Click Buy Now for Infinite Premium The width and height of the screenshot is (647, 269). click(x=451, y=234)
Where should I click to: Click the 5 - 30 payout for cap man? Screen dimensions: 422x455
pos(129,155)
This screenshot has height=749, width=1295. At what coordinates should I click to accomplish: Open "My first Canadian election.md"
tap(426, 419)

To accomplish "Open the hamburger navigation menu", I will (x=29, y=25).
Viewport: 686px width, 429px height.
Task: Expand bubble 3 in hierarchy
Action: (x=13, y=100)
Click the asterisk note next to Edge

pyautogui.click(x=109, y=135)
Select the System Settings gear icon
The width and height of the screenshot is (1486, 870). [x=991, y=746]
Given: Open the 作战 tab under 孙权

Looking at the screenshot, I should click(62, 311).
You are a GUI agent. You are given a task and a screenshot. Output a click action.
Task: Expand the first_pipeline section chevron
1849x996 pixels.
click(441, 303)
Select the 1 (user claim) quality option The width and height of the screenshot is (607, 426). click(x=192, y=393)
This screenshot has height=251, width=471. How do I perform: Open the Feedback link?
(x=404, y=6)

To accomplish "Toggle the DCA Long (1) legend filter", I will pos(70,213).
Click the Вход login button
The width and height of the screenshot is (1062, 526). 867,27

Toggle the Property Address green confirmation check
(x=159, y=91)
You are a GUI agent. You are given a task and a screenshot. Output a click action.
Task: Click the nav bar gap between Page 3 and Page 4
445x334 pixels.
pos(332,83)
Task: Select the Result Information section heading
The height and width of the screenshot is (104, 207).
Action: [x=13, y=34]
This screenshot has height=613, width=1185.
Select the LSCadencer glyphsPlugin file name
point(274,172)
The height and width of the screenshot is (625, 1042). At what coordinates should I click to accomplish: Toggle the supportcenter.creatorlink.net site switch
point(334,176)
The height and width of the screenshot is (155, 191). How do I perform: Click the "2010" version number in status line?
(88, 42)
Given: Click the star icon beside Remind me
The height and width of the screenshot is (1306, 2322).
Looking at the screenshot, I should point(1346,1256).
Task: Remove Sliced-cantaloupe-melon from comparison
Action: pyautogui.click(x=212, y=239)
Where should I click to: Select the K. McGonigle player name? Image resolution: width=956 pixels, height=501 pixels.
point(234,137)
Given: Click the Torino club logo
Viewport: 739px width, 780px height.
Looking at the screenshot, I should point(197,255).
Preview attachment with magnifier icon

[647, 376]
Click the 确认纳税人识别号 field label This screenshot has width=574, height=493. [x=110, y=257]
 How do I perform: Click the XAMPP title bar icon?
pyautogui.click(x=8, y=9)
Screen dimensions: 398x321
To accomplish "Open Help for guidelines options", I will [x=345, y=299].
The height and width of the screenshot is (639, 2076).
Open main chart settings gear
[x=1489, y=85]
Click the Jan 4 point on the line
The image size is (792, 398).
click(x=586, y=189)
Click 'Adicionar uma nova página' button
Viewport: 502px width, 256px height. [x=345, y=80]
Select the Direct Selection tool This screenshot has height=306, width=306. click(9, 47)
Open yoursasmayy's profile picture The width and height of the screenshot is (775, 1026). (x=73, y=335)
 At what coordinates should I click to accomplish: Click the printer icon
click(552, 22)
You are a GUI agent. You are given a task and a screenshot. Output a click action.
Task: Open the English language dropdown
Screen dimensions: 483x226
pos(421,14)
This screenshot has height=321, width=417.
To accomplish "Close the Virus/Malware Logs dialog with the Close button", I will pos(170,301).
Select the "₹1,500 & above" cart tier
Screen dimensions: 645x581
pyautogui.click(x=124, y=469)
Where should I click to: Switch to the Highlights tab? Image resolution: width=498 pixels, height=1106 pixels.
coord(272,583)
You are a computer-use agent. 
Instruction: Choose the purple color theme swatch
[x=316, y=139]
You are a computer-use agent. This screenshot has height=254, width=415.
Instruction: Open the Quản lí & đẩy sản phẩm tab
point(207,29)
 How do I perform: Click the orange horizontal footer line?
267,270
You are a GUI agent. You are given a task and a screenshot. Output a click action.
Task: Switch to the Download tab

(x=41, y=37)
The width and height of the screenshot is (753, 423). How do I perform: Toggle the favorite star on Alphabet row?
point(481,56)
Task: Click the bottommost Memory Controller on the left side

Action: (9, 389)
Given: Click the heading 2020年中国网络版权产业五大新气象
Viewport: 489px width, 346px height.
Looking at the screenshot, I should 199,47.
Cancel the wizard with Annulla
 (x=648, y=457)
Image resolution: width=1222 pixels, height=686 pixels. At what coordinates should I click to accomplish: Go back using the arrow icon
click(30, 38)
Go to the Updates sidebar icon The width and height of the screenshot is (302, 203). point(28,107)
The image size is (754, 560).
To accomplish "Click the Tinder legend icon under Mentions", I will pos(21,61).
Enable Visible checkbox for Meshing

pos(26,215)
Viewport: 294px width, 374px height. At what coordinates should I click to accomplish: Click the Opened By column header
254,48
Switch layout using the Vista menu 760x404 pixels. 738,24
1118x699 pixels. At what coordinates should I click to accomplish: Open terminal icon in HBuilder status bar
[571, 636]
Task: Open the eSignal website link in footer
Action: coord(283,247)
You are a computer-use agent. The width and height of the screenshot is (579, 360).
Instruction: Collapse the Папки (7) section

## Assignment:
Restate every record exactly, leaving nothing out.

## Your response:
Click Buy Now for Infinite Premium The width and height of the screenshot is (647, 269). click(x=451, y=234)
Where should I click to: Click the 5 - 30 payout for cap man? Screen dimensions: 422x455
pos(129,155)
This screenshot has height=749, width=1295. At what coordinates should I click to accomplish: Open "My first Canadian election.md"
tap(426, 419)

To accomplish "Open the hamburger navigation menu", I will (x=29, y=25).
Viewport: 686px width, 429px height.
Task: Expand bubble 3 in hierarchy
Action: (x=13, y=100)
Click the asterisk note next to Edge

pyautogui.click(x=109, y=135)
Select the System Settings gear icon
The width and height of the screenshot is (1486, 870). [x=991, y=746]
Given: Open the 作战 tab under 孙权

Looking at the screenshot, I should click(62, 311).
You are a GUI agent. You are given a task and a screenshot. Output a click action.
Task: Expand the first_pipeline section chevron
1849x996 pixels.
click(441, 303)
Select the 1 (user claim) quality option The width and height of the screenshot is (607, 426). click(x=192, y=393)
This screenshot has height=251, width=471. How do I perform: Open the Feedback link?
(x=404, y=6)

To accomplish "Toggle the DCA Long (1) legend filter", I will pos(70,213).
Click the Вход login button
The width and height of the screenshot is (1062, 526). 867,27

Toggle the Property Address green confirmation check
(x=159, y=91)
You are a GUI agent. You are given a task and a screenshot. Output a click action.
Task: Click the nav bar gap between Page 3 and Page 4
445x334 pixels.
pos(332,83)
Task: Select the Result Information section heading
The height and width of the screenshot is (104, 207).
Action: [x=13, y=34]
This screenshot has height=613, width=1185.
Select the LSCadencer glyphsPlugin file name
point(274,172)
The height and width of the screenshot is (625, 1042). At what coordinates should I click to accomplish: Toggle the supportcenter.creatorlink.net site switch
point(334,176)
The height and width of the screenshot is (155, 191). How do I perform: Click the "2010" version number in status line?
(88, 42)
Given: Click the star icon beside Remind me
The height and width of the screenshot is (1306, 2322).
Looking at the screenshot, I should point(1346,1256).
Task: Remove Sliced-cantaloupe-melon from comparison
Action: pyautogui.click(x=212, y=239)
Where should I click to: Select the K. McGonigle player name? Image resolution: width=956 pixels, height=501 pixels.
point(234,137)
Given: Click the Torino club logo
Viewport: 739px width, 780px height.
Looking at the screenshot, I should point(197,255).
Preview attachment with magnifier icon

[647, 376]
Click the 确认纳税人识别号 field label This screenshot has width=574, height=493. [x=110, y=257]
 How do I perform: Click the XAMPP title bar icon?
pyautogui.click(x=8, y=9)
Screen dimensions: 398x321
To accomplish "Open Help for guidelines options", I will [x=345, y=299].
The height and width of the screenshot is (639, 2076).
Open main chart settings gear
[x=1489, y=85]
Click the Jan 4 point on the line
The image size is (792, 398).
click(x=586, y=189)
Click 'Adicionar uma nova página' button
Viewport: 502px width, 256px height. [x=345, y=80]
Select the Direct Selection tool This screenshot has height=306, width=306. click(9, 47)
Open yoursasmayy's profile picture The width and height of the screenshot is (775, 1026). (x=73, y=335)
 At what coordinates should I click to accomplish: Click the printer icon
click(552, 22)
You are a GUI agent. You are given a task and a screenshot. Output a click action.
Task: Open the English language dropdown
Screen dimensions: 483x226
pos(421,14)
This screenshot has height=321, width=417.
To accomplish "Close the Virus/Malware Logs dialog with the Close button", I will pos(170,301).
Select the "₹1,500 & above" cart tier
Screen dimensions: 645x581
pyautogui.click(x=124, y=469)
Where should I click to: Switch to the Highlights tab? Image resolution: width=498 pixels, height=1106 pixels.
coord(272,583)
You are a computer-use agent. 
Instruction: Choose the purple color theme swatch
[x=316, y=139]
You are a computer-use agent. This screenshot has height=254, width=415.
Instruction: Open the Quản lí & đẩy sản phẩm tab
point(207,29)
 How do I perform: Click the orange horizontal footer line?
267,270
You are a GUI agent. You are given a task and a screenshot. Output a click action.
Task: Switch to the Download tab

(x=41, y=37)
The width and height of the screenshot is (753, 423). How do I perform: Toggle the favorite star on Alphabet row?
point(481,56)
Task: Click the bottommost Memory Controller on the left side

Action: (9, 389)
Given: Click the heading 2020年中国网络版权产业五大新气象
Viewport: 489px width, 346px height.
Looking at the screenshot, I should 199,47.
Cancel the wizard with Annulla
 (x=648, y=457)
Image resolution: width=1222 pixels, height=686 pixels. At what coordinates should I click to accomplish: Go back using the arrow icon
click(30, 38)
Go to the Updates sidebar icon The width and height of the screenshot is (302, 203). point(28,107)
The image size is (754, 560).
To accomplish "Click the Tinder legend icon under Mentions", I will pos(21,61).
Enable Visible checkbox for Meshing

pos(26,215)
Viewport: 294px width, 374px height. At what coordinates should I click to accomplish: Click the Opened By column header
254,48
Switch layout using the Vista menu 760x404 pixels. 738,24
1118x699 pixels. At what coordinates should I click to accomplish: Open terminal icon in HBuilder status bar
[571, 636]
Task: Open the eSignal website link in footer
Action: coord(283,247)
You are a computer-use agent. The width and height of the screenshot is (579, 360).
Instruction: Collapse the Папки (7) section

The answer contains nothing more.